CVE-2025-5321 – aim

Package

Manager: pip
Name: aim
Vulnerable Version: >=0 <=3.29.1

Severity

Level: Low

CVSS v3.1: CVSS:3.1/AV:N/AC:L/PR:L/UI:N/S:U/C:L/I:L/A:L

CVSS v4.0: CVSS:4.0/AV:N/AC:L/AT:N/PR:L/UI:N/VC:L/VI:L/VA:L/SC:N/SI:N/SA:N/E:P

EPSS: 0.00055 pctl0.17068

Details

Aim Vulnerable to Sandbox Escape Leading to Remote Code Execution A vulnerability classified as critical was found in aimhubio aim up to 3.29.1. This vulnerability affects the function RestrictedPythonQuery of the file /aim/storage/query.py of the component run_view Object Handler. The manipulation of the argument Query leads to sandbox issue. The attack can be initiated remotely. The exploit has been disclosed to the public and may be used.
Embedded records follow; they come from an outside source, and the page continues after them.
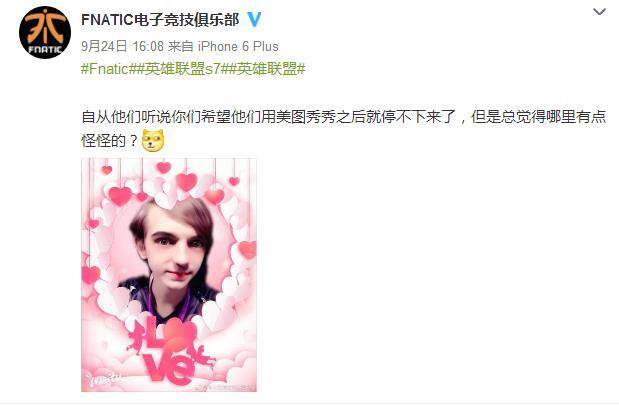Viewport: 619px width, 406px height.
Task: Click the iPhone 6 Plus source link
Action: coord(238,46)
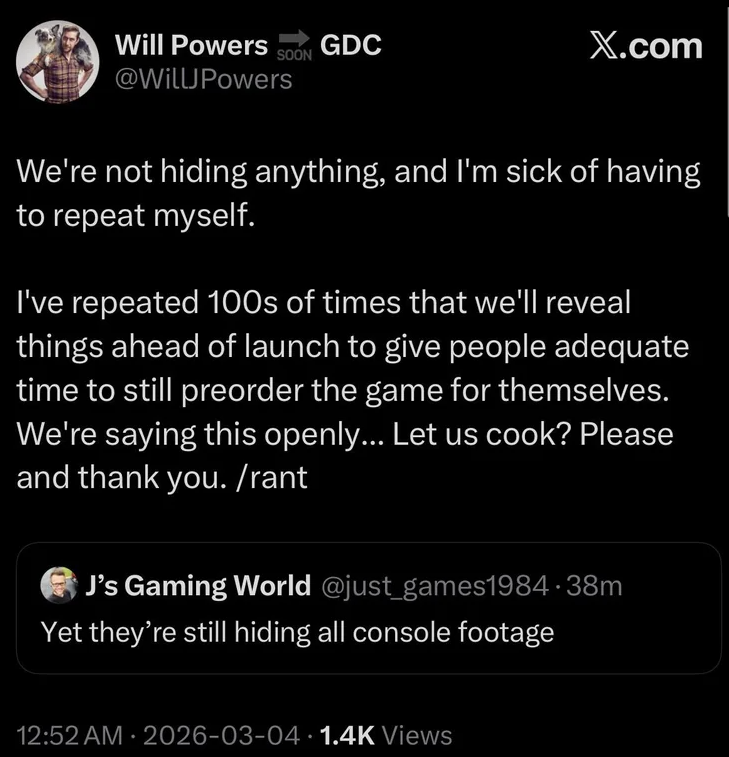729x757 pixels.
Task: Click the "to repeat myself." line
Action: click(136, 215)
The vendor was contacted early about this disclosure but did not respond in any way.

Metadata

Created: 2025-05-29T15:31:09Z
Modified: 2025-06-05T00:34:03Z
Source: https://github.com/github/advisory-database/blob/main/advisories/github-reviewed/2025/05/GHSA-gp5h-f9c5-8355/GHSA-gp5h-f9c5-8355.json
CWE IDs: ["CWE-94"]
Alternative ID: GHSA-gp5h-f9c5-8355
Finding: F422
Auto approve: 1